Warung Kacang Ijo Kapuran menyediakan aneka minuman hangat. (Inibaru.id/ Ida Fitriyah)

Saat musim hujan, paling enak memang menyerutup minuman hangat. Nah, kamu bisa menemukan beberapa minuman hangat di Warung Kacang Ijo Kapuran.

Inibaru.id – Hujan baru saja reda ketika saya tiba di kedai ini. Di luar, mobil-mobil berderet terparkir di pinggir jalan, sementara pemiliknya tengah menghangatkan diri di tempat yang sama dengan saya, yakni Warung Kacang Ijo Kapuran, Semarang.

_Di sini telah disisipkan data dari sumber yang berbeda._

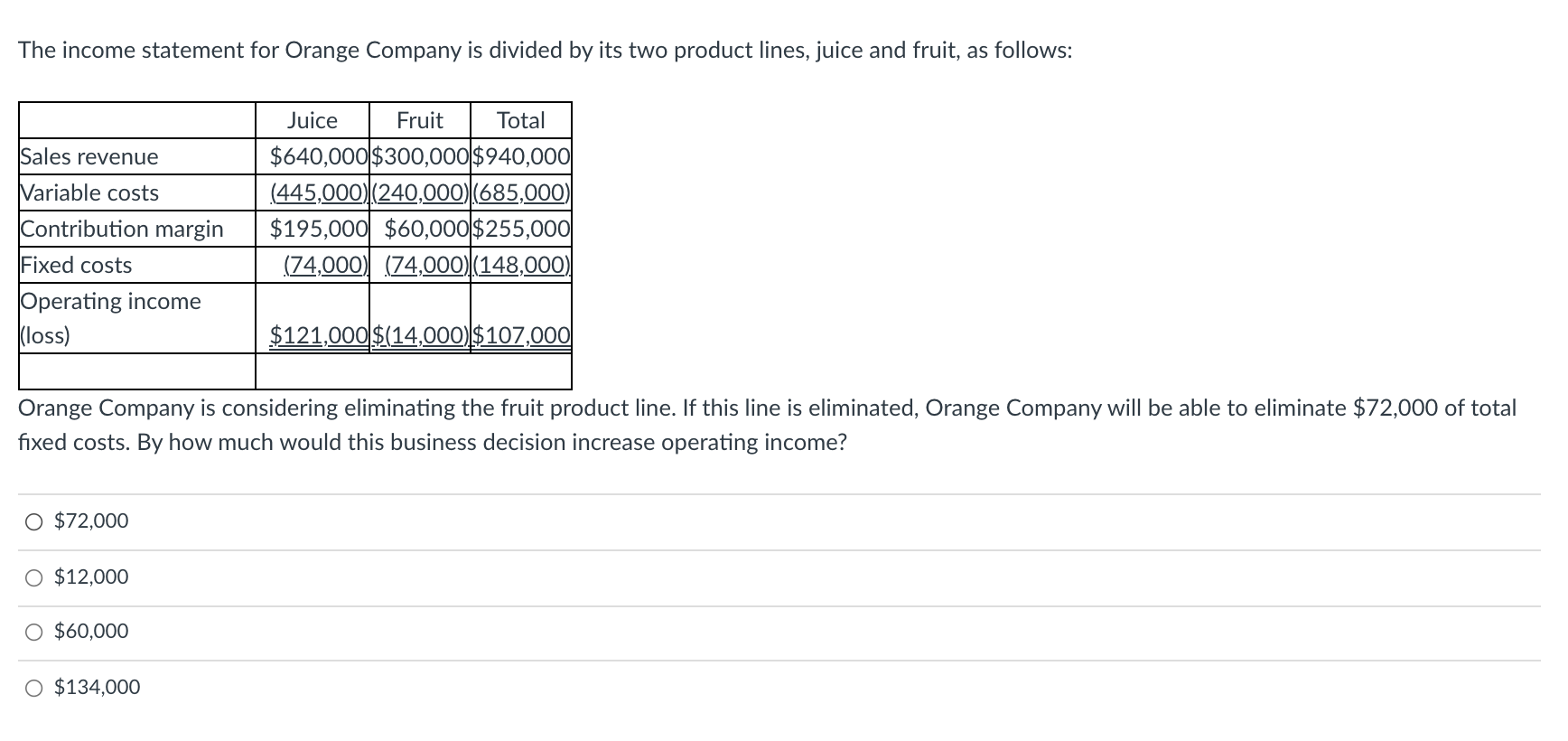Click the Fruit column header
The width and height of the screenshot is (1568, 741).
click(418, 119)
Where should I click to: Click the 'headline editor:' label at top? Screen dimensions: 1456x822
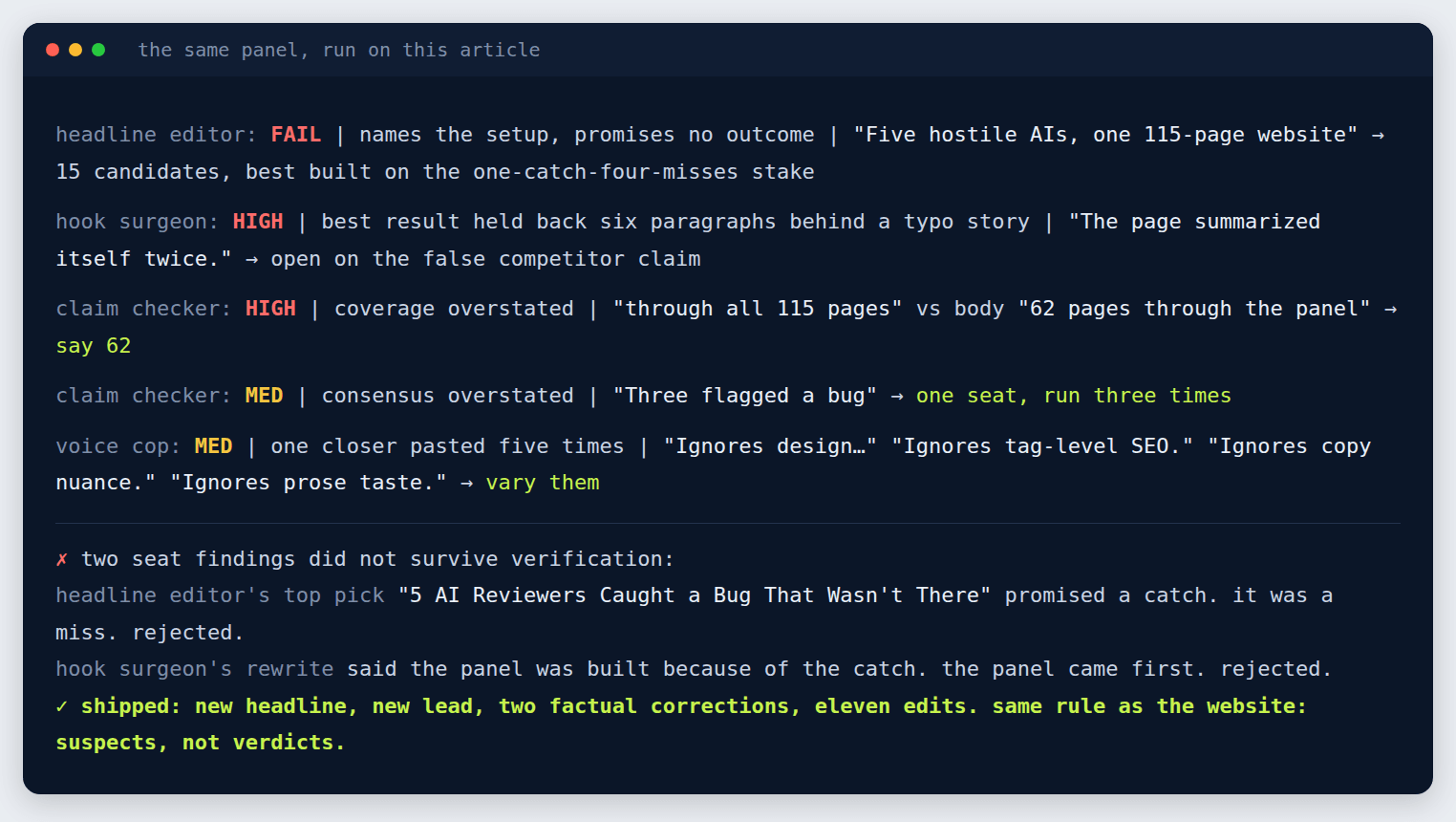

Tak terlintas di benak saya kedai wedang (minuman hangat) di bilangan Jagalan, Semarang Tengah, itu bakal seramai ini. Tempatnya hanya berupa warung tenda yang didirikan di pinggir jalan, tapi pelanggannya terus mengalir seakan tiada habisnya.

Cuaca dingin yang menerpa Semarang sore itu memang paling pas untuk menyesap minuman hangat. Itulah yang saya dan mungkin puluhan pembeli pikirkan saat datang ke kedai ini.

Wedang kacang tanah jadi andalan Warung Kacang Ijo Kapuran. (Inibaru.id/ Ida Fitriyah)

Oh, iya, bukan perkara mudah menemukan warung yang konon sudah berdiri sejak 1975 ini. Untuk menuju Warung Kacang Ijo Kapuran, saya perlu bertanya ke seseorang dan akhirnya memanfaatkan teknologi Google Maps.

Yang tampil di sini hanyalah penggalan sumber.